» **Exercise instructions**
From the entries below, return only the lines starting at the one that contains "Nastavení (345, 2536)" and ending at the one that contains "Lanove centrum Proud Brno (761, 2211)", exactly as they stand.

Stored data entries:
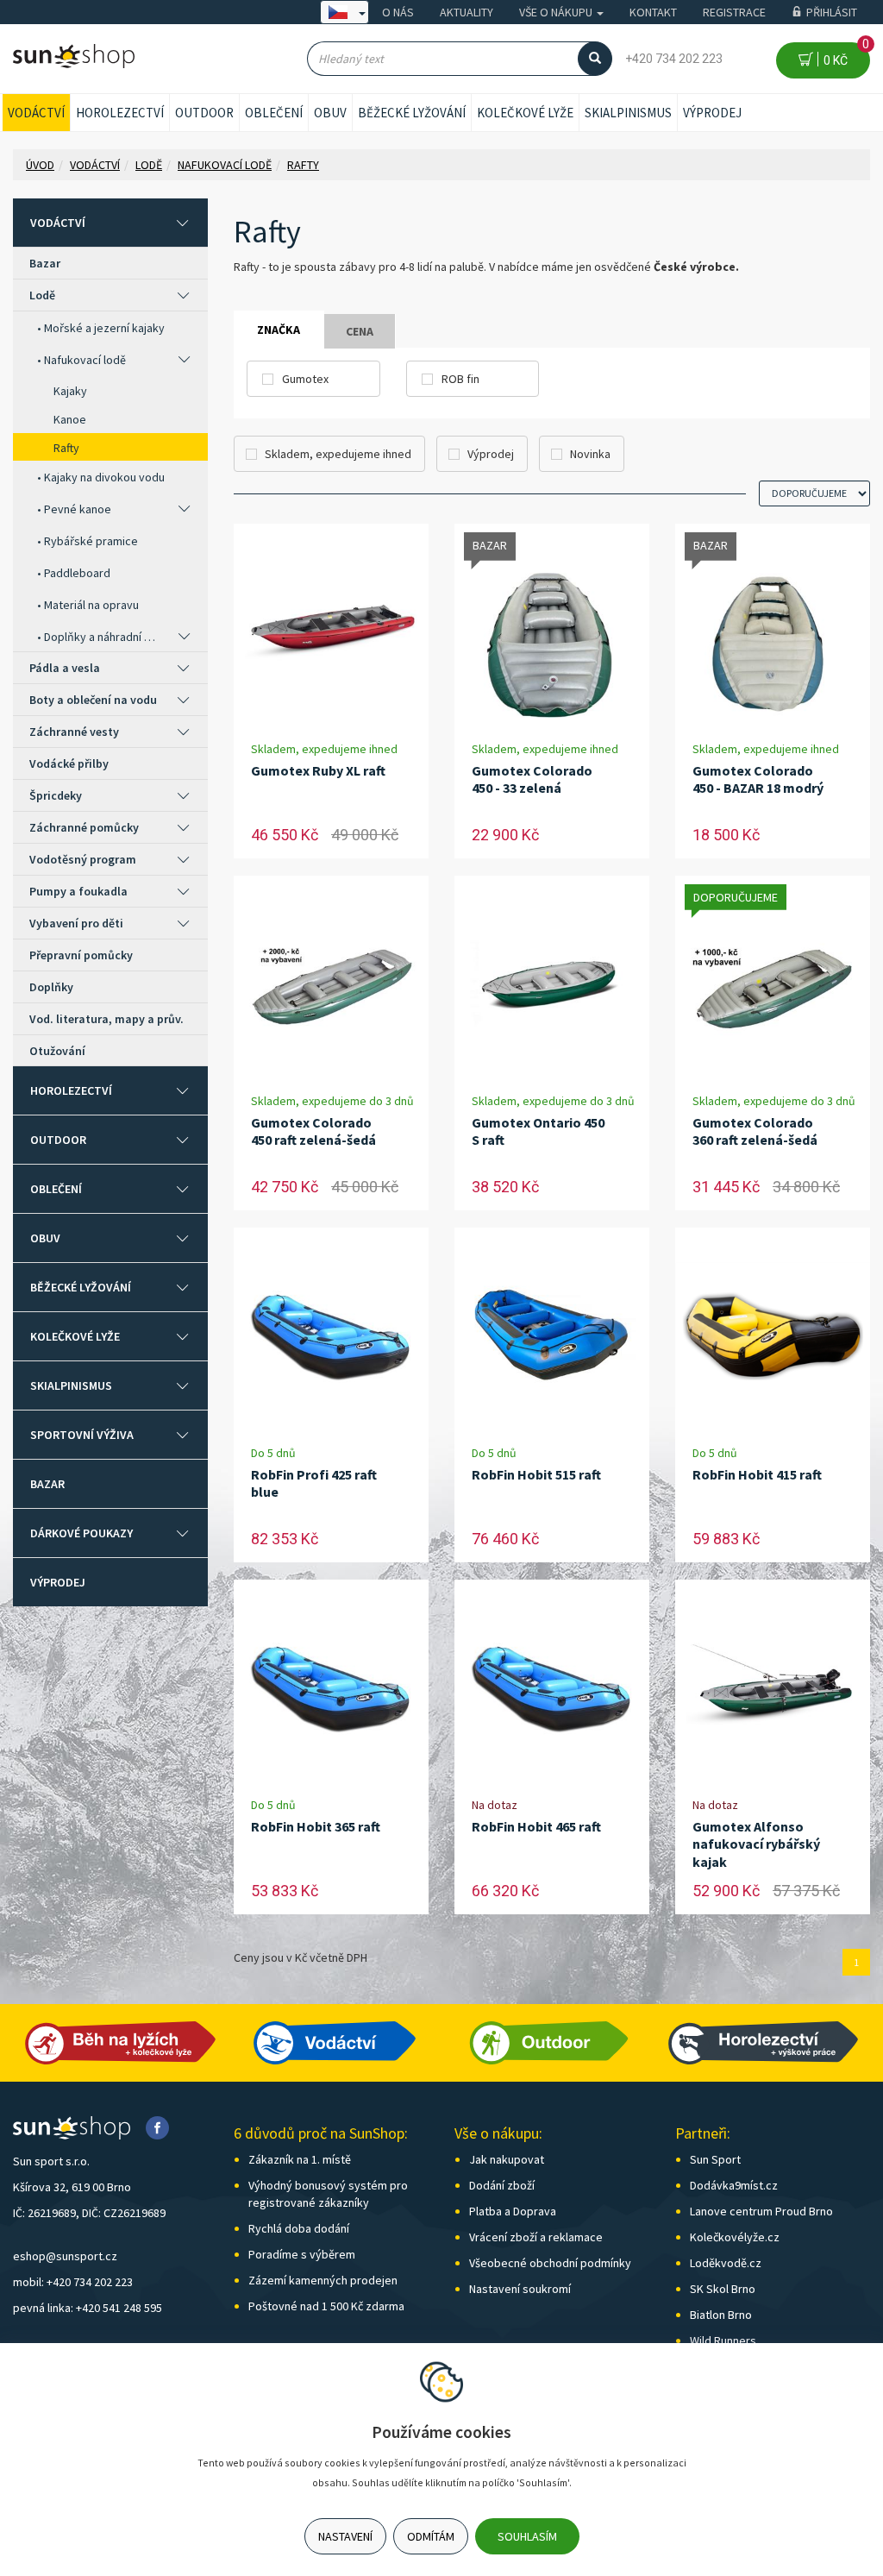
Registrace (734, 12)
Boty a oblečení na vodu (93, 699)
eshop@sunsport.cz (65, 2256)
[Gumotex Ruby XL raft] (331, 632)
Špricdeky (55, 795)
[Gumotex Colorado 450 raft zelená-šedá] (331, 984)
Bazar (44, 263)
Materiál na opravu (91, 605)
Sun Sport (715, 2159)
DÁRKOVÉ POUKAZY (81, 1533)
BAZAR (47, 1484)
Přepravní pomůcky (81, 955)
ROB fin (460, 378)
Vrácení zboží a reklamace (536, 2237)
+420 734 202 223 (674, 59)
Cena (359, 331)
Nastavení (345, 2536)
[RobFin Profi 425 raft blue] (331, 1336)
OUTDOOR (204, 112)
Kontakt (653, 12)
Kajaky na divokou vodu (104, 477)
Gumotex (305, 378)
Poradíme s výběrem (301, 2254)
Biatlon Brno (721, 2314)
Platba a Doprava (512, 2211)
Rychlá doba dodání (298, 2228)
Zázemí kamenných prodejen (323, 2280)
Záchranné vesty (74, 731)
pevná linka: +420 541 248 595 (87, 2307)
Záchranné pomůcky (84, 827)
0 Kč (843, 54)
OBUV (330, 112)
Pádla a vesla (64, 667)
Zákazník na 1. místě (299, 2159)
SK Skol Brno (722, 2288)
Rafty (66, 448)
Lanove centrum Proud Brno (761, 2211)
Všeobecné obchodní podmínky (550, 2263)
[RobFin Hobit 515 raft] (552, 1336)
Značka (278, 329)
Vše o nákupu (557, 12)
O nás (398, 12)
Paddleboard (77, 573)
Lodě (42, 295)
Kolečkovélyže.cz (735, 2237)
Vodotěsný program (82, 859)
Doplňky (51, 987)
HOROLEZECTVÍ (120, 112)
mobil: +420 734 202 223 (73, 2282)
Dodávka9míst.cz (734, 2185)
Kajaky (70, 391)
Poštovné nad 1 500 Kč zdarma (326, 2306)
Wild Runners (723, 2340)
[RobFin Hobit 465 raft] (552, 1688)
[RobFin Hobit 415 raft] (772, 1336)
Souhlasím (527, 2536)
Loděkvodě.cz (725, 2263)
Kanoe (69, 419)
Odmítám (430, 2536)
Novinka (590, 454)
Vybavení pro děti (76, 923)
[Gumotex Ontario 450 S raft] (552, 984)
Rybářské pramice (91, 541)
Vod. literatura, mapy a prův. (106, 1019)
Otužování (57, 1051)
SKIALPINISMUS (628, 112)
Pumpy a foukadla (78, 891)
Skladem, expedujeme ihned (338, 454)
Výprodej (712, 112)
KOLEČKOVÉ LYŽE (525, 112)
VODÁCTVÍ (36, 112)
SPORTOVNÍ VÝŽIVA (82, 1434)
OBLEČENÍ (274, 112)
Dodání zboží (502, 2185)
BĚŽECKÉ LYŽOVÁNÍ (412, 112)
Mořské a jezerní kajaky (104, 328)
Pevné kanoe (77, 509)
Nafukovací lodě (85, 360)
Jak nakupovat (506, 2159)
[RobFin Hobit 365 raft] (331, 1688)
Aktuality (466, 12)
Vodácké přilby (69, 763)
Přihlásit (831, 12)
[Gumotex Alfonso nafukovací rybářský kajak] (772, 1688)
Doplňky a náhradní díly (102, 636)
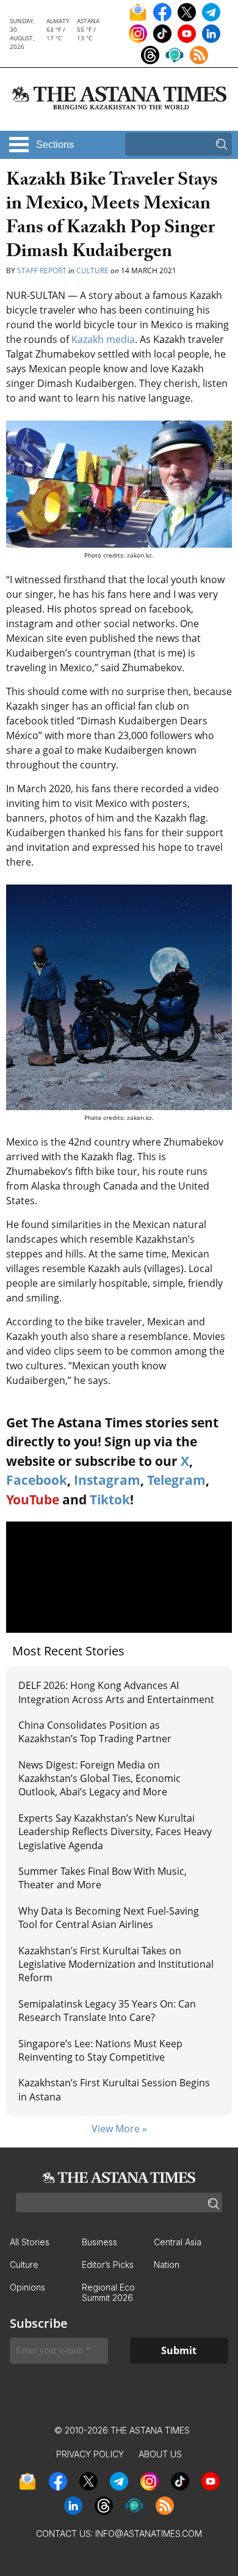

» **Finished exercise**
Nastavení (345, 2536)
[RobFin Profi 425 raft blue] (331, 1336)
OUTDOOR (204, 112)
Kontakt (653, 12)
Kajaky na divokou vodu (104, 477)
Gumotex (305, 378)
Poradíme s výběrem (301, 2254)
Biatlon Brno (721, 2314)
Platba a Doprava (512, 2211)
Rychlá doba dodání (298, 2228)
Zázemí kamenných prodejen (323, 2280)
Záchranné vesty (74, 731)
pevná linka: +420 541 248 595 (87, 2307)
Záchranné pomůcky (84, 827)
0 Kč (843, 54)
OBUV (330, 112)
Pádla a vesla (64, 667)
Zákazník na 1. místě (299, 2159)
SK Skol Brno (722, 2288)
Rafty (66, 448)
Lanove centrum Proud Brno (761, 2211)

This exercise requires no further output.